** Source material follows **

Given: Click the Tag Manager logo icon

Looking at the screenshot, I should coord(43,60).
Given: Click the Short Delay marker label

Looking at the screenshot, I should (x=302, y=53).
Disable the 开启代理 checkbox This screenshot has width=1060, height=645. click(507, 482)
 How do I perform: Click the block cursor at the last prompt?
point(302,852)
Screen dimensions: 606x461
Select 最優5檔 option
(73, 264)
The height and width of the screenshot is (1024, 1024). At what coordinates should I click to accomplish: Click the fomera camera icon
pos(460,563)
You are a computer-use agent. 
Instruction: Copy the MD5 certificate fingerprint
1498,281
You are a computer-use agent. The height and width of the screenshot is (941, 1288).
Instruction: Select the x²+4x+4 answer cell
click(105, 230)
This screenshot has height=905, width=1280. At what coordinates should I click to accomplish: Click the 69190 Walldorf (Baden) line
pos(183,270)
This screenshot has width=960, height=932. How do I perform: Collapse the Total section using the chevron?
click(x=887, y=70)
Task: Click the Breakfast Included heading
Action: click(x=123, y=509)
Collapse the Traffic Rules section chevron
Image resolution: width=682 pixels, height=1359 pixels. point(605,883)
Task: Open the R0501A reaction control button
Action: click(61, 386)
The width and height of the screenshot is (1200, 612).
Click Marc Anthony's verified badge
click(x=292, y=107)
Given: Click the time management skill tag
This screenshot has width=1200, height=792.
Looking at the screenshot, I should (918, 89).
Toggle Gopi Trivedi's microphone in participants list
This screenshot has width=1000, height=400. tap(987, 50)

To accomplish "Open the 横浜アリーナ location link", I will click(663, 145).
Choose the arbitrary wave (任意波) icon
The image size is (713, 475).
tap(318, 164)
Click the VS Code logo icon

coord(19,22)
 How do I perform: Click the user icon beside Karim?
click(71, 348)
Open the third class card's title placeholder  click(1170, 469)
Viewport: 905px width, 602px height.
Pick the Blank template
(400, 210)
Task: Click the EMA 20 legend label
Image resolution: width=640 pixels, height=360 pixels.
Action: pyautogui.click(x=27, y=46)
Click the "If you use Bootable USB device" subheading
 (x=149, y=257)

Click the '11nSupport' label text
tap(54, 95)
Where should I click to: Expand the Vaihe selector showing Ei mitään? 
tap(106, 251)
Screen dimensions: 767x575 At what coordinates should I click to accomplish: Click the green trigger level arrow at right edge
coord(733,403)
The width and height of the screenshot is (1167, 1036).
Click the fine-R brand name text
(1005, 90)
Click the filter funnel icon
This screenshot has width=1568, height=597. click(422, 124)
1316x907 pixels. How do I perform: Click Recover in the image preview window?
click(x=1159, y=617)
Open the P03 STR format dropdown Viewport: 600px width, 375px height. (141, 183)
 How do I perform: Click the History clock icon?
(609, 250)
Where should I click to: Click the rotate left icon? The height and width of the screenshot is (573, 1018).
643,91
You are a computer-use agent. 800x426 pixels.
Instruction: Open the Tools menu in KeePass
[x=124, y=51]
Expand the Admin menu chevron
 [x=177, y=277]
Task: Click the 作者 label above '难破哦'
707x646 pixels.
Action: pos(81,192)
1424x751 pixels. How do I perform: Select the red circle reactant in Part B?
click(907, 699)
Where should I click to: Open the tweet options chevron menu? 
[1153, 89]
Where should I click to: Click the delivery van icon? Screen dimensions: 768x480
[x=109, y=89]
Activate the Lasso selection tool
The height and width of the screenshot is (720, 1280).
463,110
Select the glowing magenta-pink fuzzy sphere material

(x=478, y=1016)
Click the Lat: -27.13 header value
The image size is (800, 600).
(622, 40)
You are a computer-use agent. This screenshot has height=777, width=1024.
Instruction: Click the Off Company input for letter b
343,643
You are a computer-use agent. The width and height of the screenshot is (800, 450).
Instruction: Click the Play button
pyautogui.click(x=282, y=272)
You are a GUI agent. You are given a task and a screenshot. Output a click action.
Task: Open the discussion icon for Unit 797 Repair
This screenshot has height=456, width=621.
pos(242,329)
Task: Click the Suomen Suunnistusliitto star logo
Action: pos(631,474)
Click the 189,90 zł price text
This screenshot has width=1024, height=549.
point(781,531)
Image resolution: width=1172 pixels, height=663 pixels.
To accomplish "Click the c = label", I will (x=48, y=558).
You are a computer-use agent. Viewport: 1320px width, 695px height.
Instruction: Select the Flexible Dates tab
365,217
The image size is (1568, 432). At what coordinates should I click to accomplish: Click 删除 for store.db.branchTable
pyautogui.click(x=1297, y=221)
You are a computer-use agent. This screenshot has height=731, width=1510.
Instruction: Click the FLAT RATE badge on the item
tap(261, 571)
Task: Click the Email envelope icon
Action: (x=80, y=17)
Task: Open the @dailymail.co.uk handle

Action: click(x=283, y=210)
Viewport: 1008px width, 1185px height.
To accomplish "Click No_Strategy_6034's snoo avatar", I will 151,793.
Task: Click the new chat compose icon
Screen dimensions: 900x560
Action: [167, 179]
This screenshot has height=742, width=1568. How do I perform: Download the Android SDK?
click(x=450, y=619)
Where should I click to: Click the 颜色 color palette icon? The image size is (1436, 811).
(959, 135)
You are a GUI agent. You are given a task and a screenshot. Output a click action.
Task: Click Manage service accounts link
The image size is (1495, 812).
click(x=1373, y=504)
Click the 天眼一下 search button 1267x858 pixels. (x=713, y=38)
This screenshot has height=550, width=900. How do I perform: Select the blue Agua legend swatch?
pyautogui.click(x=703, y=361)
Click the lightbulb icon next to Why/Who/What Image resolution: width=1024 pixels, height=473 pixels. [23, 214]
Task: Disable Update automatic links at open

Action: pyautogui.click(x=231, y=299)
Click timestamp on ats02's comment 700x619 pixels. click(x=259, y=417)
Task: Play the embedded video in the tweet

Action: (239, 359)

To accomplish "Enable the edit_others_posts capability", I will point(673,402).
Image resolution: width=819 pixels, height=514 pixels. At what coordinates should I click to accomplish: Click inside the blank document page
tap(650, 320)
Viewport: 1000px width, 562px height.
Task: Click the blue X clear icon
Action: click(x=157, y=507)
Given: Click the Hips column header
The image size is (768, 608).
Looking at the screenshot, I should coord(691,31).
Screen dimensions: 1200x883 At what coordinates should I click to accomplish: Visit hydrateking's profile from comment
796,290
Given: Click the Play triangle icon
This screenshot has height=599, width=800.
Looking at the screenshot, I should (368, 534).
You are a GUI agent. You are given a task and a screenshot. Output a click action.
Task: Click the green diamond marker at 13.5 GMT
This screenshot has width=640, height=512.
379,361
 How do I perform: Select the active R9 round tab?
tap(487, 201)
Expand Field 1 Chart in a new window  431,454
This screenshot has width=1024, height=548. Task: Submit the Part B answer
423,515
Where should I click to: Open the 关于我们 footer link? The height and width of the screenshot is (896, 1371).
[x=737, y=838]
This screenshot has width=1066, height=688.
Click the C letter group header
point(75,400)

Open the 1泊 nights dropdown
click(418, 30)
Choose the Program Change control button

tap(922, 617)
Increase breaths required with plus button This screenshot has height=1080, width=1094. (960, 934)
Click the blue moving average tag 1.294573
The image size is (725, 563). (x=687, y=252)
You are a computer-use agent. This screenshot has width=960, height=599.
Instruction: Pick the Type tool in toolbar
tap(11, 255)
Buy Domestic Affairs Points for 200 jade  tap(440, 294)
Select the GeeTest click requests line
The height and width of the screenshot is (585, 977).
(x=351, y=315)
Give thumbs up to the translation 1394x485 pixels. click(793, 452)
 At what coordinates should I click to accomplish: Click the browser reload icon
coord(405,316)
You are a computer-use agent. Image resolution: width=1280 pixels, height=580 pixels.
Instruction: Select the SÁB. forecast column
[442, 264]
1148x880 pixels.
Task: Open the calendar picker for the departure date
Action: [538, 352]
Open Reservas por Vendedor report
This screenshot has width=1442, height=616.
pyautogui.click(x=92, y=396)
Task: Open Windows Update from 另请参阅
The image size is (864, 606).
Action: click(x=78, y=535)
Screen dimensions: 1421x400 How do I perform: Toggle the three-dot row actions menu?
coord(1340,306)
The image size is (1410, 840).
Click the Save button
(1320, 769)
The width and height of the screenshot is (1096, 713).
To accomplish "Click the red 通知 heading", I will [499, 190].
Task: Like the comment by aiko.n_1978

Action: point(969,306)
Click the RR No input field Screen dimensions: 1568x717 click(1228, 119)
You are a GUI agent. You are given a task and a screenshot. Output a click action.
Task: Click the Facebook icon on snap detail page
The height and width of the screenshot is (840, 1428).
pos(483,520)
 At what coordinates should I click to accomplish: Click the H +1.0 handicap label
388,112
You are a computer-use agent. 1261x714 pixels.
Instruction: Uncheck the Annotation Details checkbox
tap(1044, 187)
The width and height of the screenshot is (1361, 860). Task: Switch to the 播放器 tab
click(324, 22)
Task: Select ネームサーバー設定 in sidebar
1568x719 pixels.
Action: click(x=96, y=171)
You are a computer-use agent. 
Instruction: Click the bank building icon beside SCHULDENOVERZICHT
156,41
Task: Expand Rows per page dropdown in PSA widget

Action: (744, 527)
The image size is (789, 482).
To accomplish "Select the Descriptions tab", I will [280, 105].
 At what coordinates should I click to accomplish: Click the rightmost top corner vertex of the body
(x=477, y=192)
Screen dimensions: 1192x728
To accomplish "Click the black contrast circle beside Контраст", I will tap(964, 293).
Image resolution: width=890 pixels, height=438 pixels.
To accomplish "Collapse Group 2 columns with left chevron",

** End of Source material **

» What you need to do: Scan the records above for the string "with", then select every line that holds it.

» Expected output:
Increase breaths required with plus button This screenshot has height=1080, width=1094. (960, 934)
To accomplish "Collapse Group 2 columns with left chevron",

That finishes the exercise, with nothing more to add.